Aim of the exercise ▸ Among the lines of the listing below, count those with the string "Given". Give the number and no commentary.

Dataset records ▸
————

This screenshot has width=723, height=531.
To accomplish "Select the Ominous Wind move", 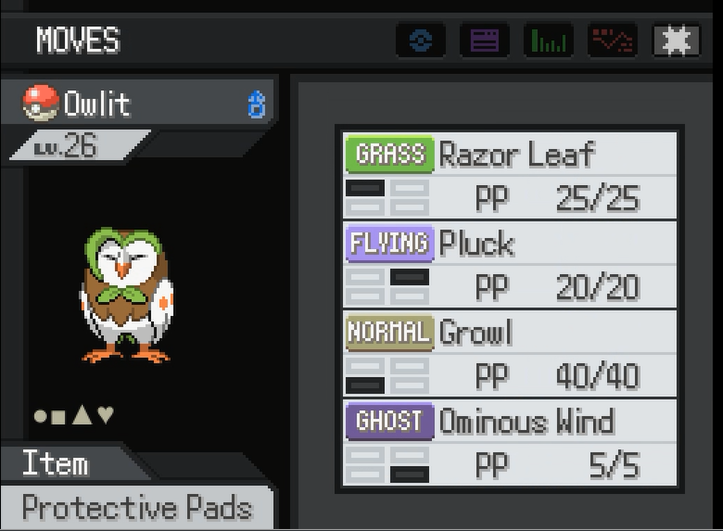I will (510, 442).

————

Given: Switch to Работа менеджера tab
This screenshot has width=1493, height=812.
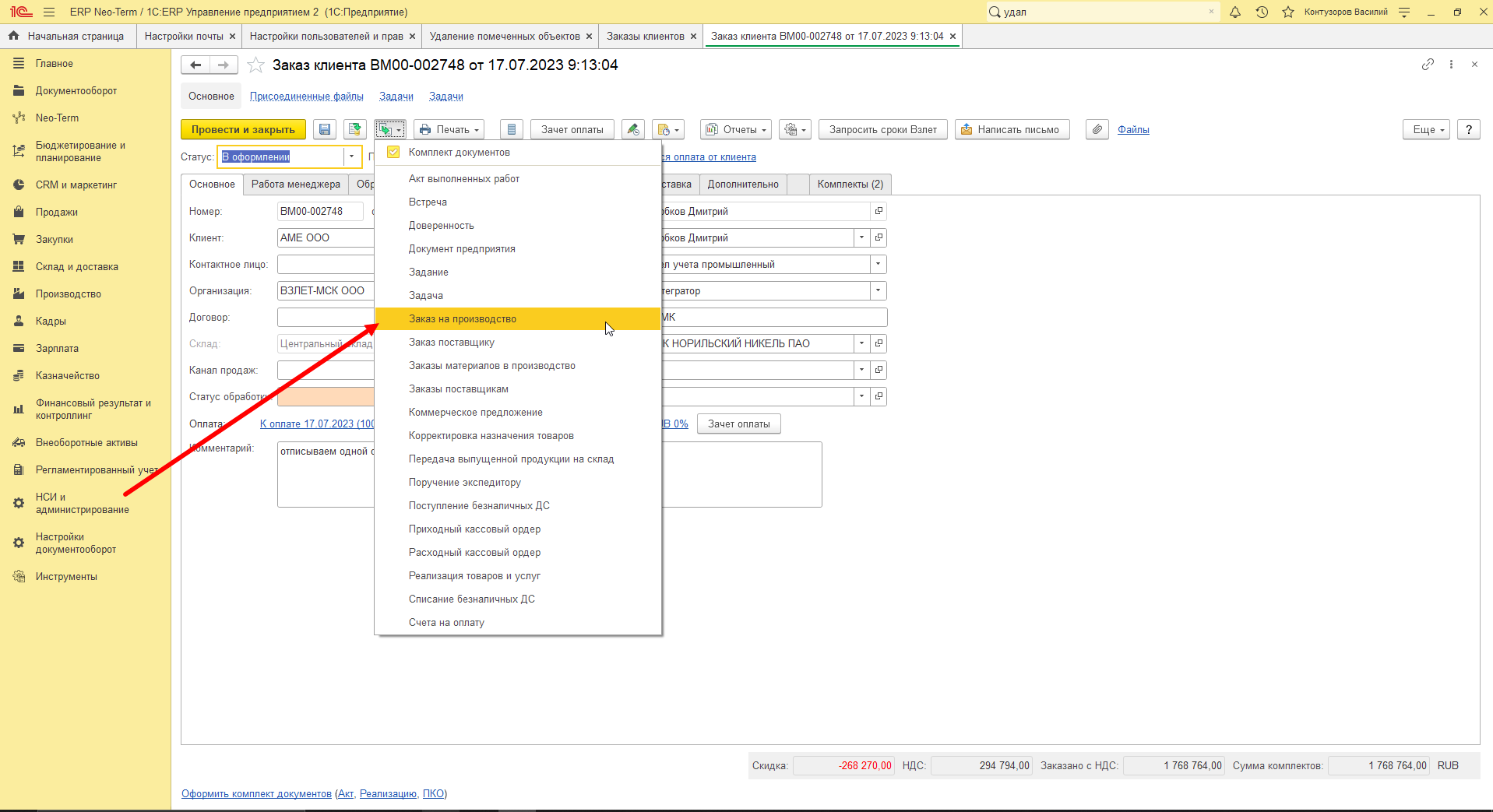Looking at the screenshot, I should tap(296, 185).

————

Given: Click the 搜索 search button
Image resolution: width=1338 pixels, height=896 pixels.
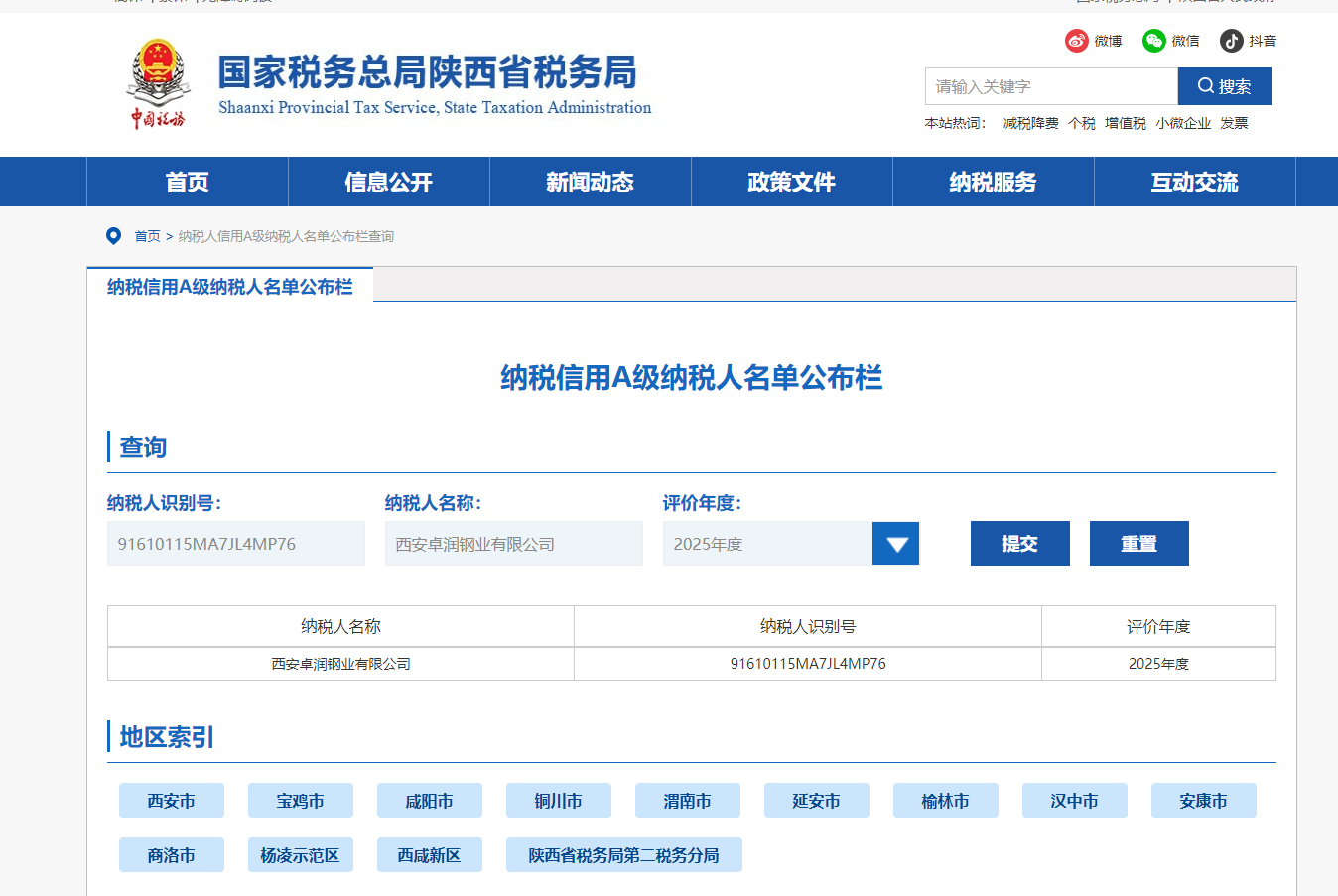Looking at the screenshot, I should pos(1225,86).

————

Answer for this exercise ▸ 2